Pixel coordinate grounding data =>
----------------------------------------

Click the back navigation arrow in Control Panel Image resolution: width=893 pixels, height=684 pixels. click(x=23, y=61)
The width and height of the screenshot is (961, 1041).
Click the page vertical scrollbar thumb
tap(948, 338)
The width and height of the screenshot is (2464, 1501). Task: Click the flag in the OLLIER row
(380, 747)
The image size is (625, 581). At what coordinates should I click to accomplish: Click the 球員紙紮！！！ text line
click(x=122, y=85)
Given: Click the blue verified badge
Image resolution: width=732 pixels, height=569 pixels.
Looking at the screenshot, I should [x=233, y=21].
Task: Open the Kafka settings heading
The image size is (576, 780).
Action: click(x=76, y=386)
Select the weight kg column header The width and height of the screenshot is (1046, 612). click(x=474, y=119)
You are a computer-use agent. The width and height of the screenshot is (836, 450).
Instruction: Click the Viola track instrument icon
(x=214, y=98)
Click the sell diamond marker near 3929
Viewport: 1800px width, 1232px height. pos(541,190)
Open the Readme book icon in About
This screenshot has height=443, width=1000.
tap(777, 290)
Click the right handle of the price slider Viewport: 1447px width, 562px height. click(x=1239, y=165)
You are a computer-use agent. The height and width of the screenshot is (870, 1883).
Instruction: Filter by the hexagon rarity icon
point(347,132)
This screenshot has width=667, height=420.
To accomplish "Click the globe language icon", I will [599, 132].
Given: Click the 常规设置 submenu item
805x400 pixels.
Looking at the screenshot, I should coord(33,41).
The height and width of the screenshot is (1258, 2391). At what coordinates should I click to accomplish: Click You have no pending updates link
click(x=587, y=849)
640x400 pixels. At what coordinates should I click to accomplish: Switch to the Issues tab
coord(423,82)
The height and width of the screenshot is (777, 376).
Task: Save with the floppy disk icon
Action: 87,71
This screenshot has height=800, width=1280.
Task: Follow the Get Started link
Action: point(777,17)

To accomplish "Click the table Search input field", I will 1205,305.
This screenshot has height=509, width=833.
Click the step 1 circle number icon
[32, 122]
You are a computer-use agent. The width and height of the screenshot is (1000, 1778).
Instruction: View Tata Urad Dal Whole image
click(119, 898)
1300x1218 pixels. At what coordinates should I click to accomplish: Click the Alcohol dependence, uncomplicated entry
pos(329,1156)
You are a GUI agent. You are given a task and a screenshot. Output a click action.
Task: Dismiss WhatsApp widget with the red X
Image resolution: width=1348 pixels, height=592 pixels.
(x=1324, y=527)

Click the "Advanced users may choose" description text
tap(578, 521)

----------------------------------------

What is required =>
Set down only the lines from the line with "Click the step 1 circle number icon" through the last line of the data above, keeping both the first and the last.

Task answer =>
Click the step 1 circle number icon
[32, 122]
You are a computer-use agent. The width and height of the screenshot is (1000, 1778).
Instruction: View Tata Urad Dal Whole image
click(119, 898)
1300x1218 pixels. At what coordinates should I click to accomplish: Click the Alcohol dependence, uncomplicated entry
pos(329,1156)
You are a GUI agent. You are given a task and a screenshot. Output a click action.
Task: Dismiss WhatsApp widget with the red X
Image resolution: width=1348 pixels, height=592 pixels.
(x=1324, y=527)

Click the "Advanced users may choose" description text
tap(578, 521)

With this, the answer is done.